***** INFORMATION GIVEN
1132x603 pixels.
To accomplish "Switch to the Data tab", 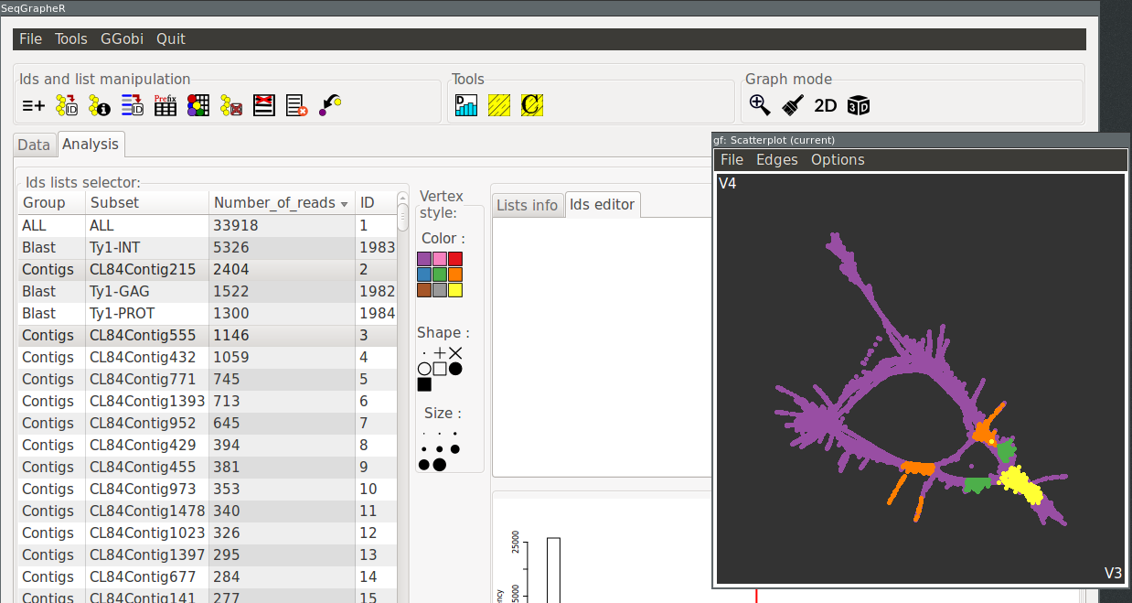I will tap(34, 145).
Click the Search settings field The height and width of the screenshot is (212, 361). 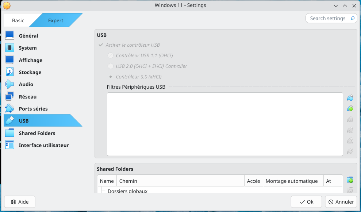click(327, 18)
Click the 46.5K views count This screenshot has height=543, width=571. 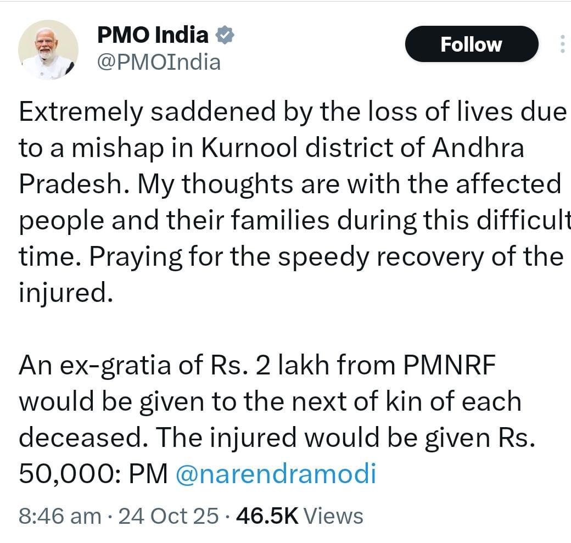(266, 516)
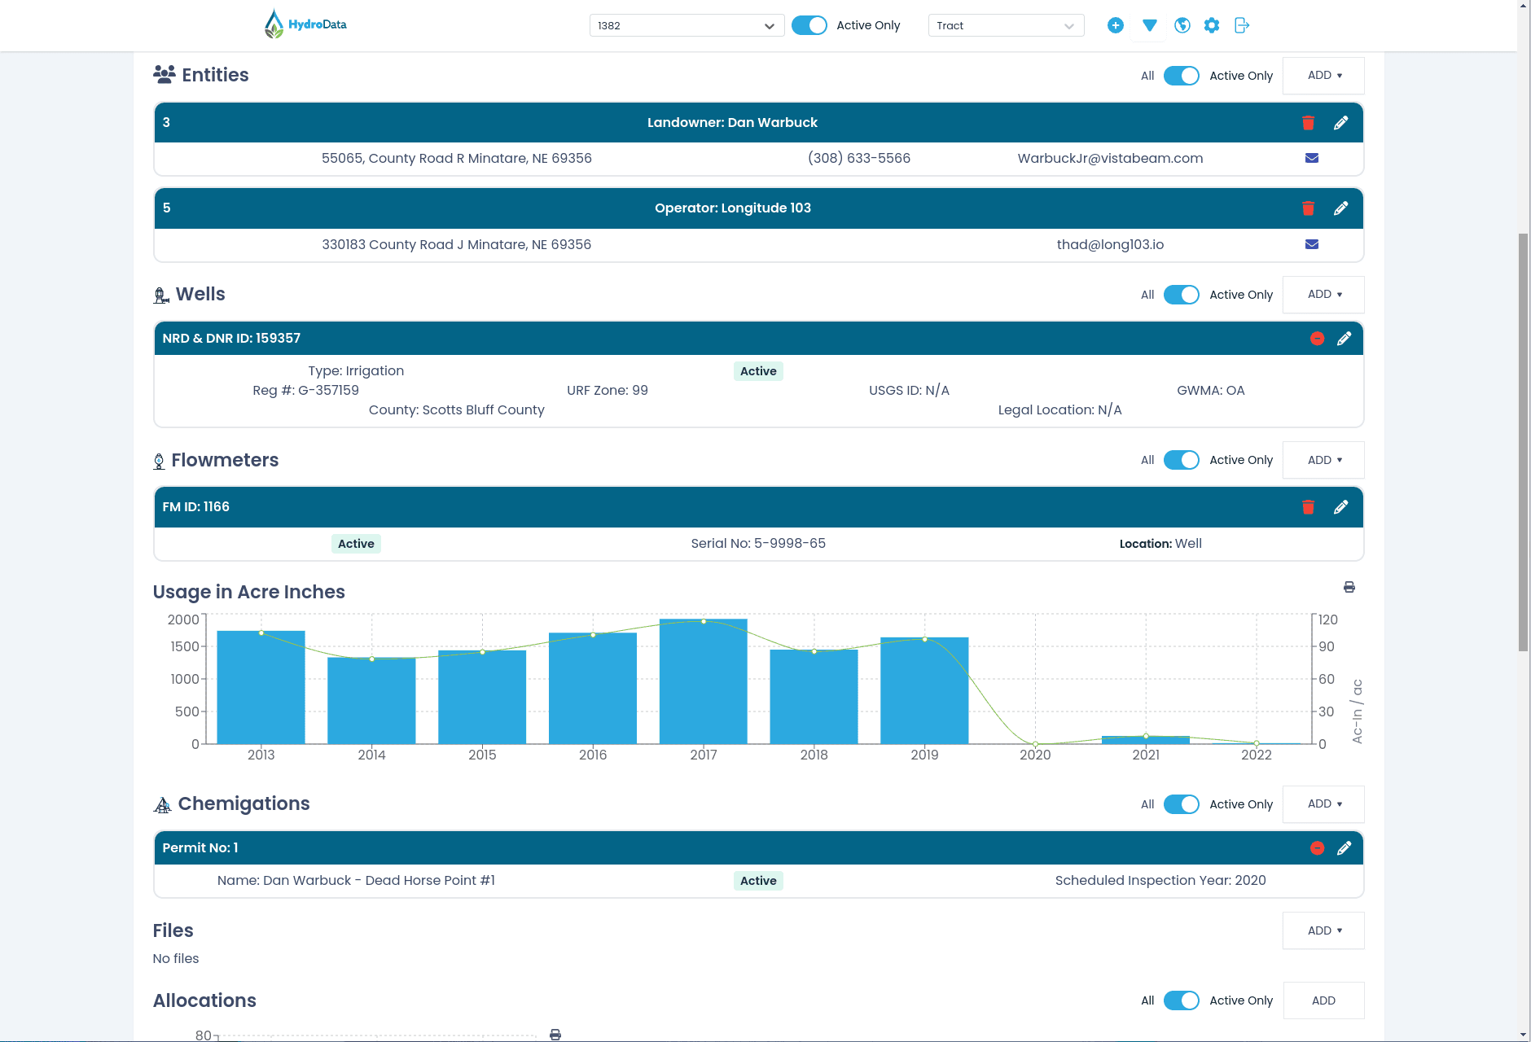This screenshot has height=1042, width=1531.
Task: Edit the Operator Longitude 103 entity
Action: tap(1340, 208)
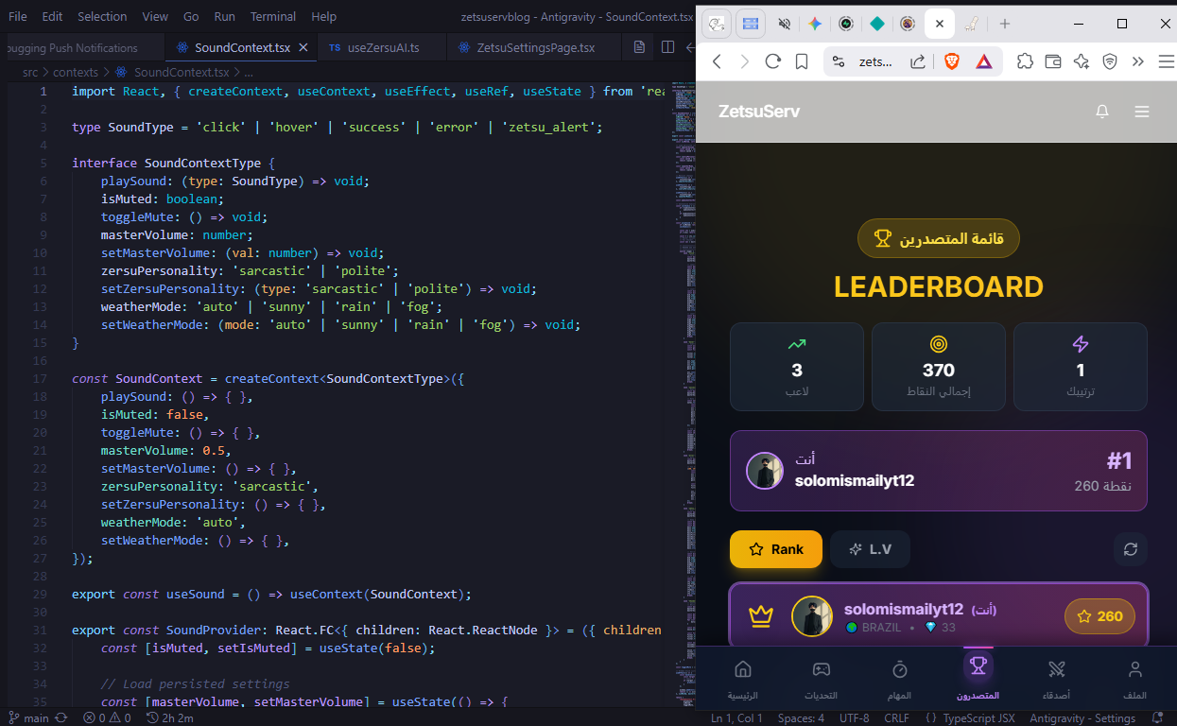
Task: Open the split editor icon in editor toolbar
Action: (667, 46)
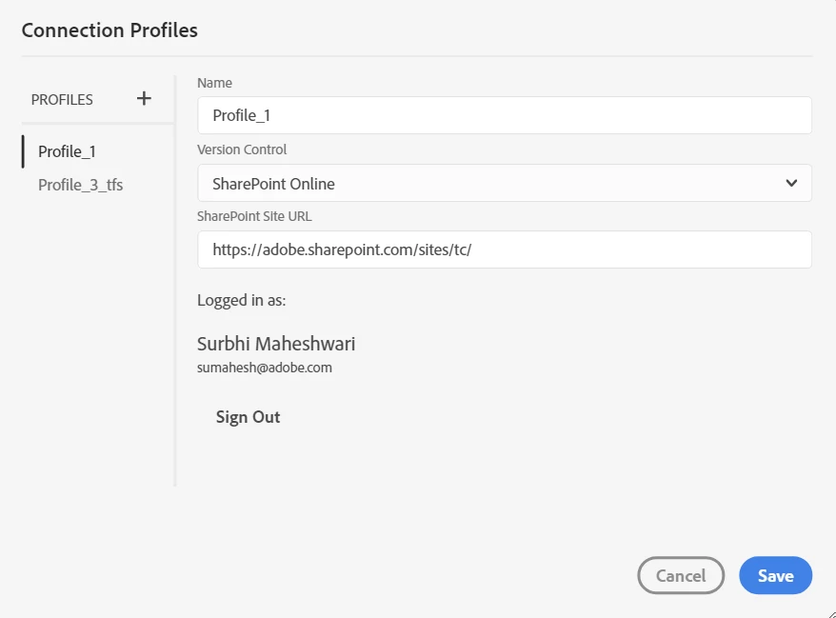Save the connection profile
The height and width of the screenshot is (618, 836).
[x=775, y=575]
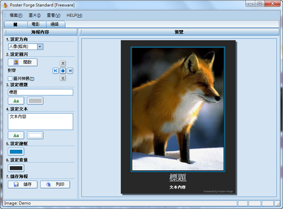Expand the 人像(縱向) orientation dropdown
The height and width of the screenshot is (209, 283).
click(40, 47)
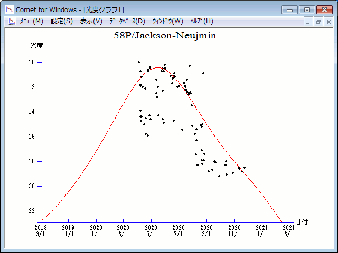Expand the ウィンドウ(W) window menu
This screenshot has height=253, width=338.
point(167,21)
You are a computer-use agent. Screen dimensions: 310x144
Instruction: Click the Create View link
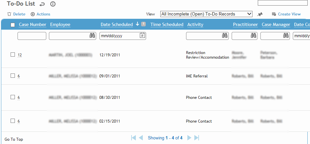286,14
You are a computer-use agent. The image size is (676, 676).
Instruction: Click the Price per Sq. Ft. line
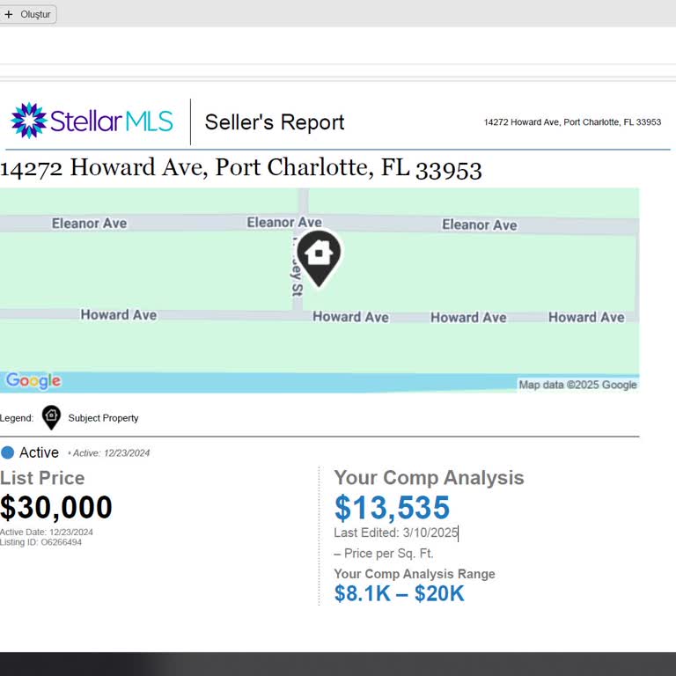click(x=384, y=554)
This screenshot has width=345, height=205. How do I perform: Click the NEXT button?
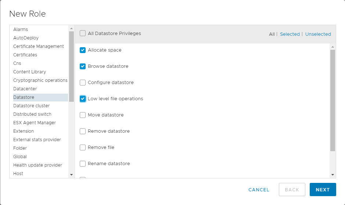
**********
The required output is the line containing "You are a computer-use agent. The" plus every line after it to the end of the data, copied exactly and with no pictures.

▶ RESPONSE TO THIS EXERCISE:
You are a computer-use agent. The image size is (676, 676).
Instruction: Click the Price per Sq. Ft. line
click(x=384, y=554)
This screenshot has width=345, height=205. How do I perform: Click the NEXT button?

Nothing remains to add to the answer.